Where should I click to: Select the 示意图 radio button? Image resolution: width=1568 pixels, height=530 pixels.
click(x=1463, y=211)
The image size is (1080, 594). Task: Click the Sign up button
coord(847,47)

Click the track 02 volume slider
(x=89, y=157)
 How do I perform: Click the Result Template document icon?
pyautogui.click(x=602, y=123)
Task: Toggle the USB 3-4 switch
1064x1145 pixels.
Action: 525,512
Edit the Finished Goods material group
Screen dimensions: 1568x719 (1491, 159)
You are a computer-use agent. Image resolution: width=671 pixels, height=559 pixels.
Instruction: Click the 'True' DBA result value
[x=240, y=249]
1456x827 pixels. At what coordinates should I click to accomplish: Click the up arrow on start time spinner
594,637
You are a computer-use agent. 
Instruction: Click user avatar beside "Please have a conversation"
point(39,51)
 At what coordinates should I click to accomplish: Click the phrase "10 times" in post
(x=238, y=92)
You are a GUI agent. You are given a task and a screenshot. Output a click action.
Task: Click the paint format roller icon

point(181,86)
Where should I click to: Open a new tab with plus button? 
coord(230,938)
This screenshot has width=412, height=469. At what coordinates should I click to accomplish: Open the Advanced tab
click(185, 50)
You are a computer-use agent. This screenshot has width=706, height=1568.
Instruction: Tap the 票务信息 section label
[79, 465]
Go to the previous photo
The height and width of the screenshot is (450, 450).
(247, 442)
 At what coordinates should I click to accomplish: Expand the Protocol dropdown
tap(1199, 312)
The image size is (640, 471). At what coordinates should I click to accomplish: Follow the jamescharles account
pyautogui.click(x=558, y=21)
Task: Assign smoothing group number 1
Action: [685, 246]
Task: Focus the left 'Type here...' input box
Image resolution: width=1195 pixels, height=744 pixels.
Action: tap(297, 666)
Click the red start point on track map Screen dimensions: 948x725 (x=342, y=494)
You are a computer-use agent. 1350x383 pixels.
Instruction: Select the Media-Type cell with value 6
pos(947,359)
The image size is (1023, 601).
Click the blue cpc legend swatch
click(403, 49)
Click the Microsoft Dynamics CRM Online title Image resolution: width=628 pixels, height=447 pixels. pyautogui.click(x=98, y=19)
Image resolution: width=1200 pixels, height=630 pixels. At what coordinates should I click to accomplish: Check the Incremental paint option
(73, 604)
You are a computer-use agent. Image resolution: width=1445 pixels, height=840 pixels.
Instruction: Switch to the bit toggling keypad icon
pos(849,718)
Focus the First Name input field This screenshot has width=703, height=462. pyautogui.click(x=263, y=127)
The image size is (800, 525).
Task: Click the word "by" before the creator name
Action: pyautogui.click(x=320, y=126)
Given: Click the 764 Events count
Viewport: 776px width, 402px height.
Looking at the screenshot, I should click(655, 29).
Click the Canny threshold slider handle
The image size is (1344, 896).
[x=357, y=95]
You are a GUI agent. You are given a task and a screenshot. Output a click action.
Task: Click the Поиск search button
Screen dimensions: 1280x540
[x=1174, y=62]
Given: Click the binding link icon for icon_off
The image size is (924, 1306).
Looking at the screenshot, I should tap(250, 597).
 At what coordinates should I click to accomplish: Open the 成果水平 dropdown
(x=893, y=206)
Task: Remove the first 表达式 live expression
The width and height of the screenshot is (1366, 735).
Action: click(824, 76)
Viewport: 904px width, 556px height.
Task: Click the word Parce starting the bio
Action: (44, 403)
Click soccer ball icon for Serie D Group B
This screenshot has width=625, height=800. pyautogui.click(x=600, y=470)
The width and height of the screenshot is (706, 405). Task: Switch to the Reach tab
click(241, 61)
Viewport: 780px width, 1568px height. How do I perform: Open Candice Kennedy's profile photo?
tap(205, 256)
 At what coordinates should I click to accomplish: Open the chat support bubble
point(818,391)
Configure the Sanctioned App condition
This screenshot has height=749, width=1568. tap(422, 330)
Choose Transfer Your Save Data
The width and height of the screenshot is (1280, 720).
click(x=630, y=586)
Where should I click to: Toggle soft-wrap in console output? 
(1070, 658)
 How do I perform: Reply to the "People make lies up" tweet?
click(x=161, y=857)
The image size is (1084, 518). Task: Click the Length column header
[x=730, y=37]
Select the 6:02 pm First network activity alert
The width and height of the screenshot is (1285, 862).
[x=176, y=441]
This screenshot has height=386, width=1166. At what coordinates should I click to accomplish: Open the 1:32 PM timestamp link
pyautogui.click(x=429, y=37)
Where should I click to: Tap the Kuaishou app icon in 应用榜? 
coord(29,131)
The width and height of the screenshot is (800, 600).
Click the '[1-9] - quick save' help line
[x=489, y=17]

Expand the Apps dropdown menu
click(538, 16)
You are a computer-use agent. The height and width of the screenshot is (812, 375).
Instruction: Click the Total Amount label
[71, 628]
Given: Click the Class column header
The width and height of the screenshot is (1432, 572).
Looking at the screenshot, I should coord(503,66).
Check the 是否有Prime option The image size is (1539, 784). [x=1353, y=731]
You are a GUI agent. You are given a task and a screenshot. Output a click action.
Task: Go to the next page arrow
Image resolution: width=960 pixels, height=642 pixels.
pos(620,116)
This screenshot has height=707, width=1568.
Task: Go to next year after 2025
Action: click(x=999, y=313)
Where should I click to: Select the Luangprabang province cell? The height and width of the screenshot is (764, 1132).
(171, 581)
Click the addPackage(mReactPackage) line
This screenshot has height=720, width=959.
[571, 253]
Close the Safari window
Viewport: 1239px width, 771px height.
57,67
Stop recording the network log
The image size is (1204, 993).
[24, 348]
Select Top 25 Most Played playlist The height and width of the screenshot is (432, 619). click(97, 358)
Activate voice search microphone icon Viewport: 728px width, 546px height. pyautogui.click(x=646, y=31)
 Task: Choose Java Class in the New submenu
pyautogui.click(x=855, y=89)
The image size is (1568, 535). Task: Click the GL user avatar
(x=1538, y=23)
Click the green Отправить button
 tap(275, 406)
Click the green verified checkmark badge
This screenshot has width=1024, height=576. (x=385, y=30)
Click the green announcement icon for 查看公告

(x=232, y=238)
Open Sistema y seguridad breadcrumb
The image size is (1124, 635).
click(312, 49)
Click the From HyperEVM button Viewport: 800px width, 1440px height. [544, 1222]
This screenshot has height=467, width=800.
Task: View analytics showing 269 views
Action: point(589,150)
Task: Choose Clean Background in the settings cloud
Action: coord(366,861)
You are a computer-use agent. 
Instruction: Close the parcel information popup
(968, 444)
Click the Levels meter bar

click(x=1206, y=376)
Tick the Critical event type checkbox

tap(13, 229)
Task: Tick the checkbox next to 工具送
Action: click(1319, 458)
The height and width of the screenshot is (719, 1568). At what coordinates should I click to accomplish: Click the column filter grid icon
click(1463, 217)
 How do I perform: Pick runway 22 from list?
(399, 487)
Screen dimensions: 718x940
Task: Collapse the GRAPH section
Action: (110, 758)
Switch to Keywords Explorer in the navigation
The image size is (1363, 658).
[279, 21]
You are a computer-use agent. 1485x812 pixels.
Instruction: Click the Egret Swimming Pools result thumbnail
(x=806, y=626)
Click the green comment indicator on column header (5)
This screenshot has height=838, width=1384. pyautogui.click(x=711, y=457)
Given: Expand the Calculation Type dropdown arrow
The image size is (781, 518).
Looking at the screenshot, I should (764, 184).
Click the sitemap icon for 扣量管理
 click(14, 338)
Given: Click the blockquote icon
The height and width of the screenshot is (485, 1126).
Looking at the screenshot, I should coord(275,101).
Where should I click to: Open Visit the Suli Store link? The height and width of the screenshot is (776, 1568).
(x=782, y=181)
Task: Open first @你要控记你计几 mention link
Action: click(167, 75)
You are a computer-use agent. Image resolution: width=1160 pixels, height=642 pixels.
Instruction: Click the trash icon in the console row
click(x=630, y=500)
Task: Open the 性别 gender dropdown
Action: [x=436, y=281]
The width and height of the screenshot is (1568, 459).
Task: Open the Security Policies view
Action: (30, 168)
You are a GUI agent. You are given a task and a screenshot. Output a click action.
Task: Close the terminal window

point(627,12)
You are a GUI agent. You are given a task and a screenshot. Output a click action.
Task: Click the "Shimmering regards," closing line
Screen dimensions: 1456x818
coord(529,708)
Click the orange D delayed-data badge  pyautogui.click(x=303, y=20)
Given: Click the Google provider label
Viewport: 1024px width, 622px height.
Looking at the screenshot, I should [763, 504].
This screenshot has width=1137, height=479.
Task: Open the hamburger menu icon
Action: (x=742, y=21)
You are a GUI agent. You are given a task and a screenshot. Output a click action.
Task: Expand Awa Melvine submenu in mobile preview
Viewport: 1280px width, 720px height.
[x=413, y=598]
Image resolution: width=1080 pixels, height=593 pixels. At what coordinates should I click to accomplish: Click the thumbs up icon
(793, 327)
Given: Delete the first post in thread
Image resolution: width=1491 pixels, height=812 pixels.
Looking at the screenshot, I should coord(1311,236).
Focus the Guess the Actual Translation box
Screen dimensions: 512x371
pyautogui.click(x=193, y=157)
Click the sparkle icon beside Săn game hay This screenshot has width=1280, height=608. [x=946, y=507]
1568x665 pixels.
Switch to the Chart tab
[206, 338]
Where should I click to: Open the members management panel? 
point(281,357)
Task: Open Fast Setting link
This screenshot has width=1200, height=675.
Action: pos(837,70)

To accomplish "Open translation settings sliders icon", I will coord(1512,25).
============================================================
_Exercise description_
Filter the listing for the word "computer" and copy each line that has it.

_Response for this exercise_
You are a computer-use agent. Image resolution: width=671 pixels, height=559 pixels.
You are a computer-use agent. 
You are a computer-use agent. This screenshot has width=706, height=1568.
You are a computer-use agent. 1350x383 pixels.
You are a computer-use agent. Image resolution: width=1445 pixels, height=840 pixels.
You are a computer-use agent. The height and width of the screenshot is (812, 375).
You are a computer-use agent. 
You are a computer-use agent. 1485x812 pixels.
You are a computer-use agent. Image resolution: width=1160 pixels, height=642 pixels.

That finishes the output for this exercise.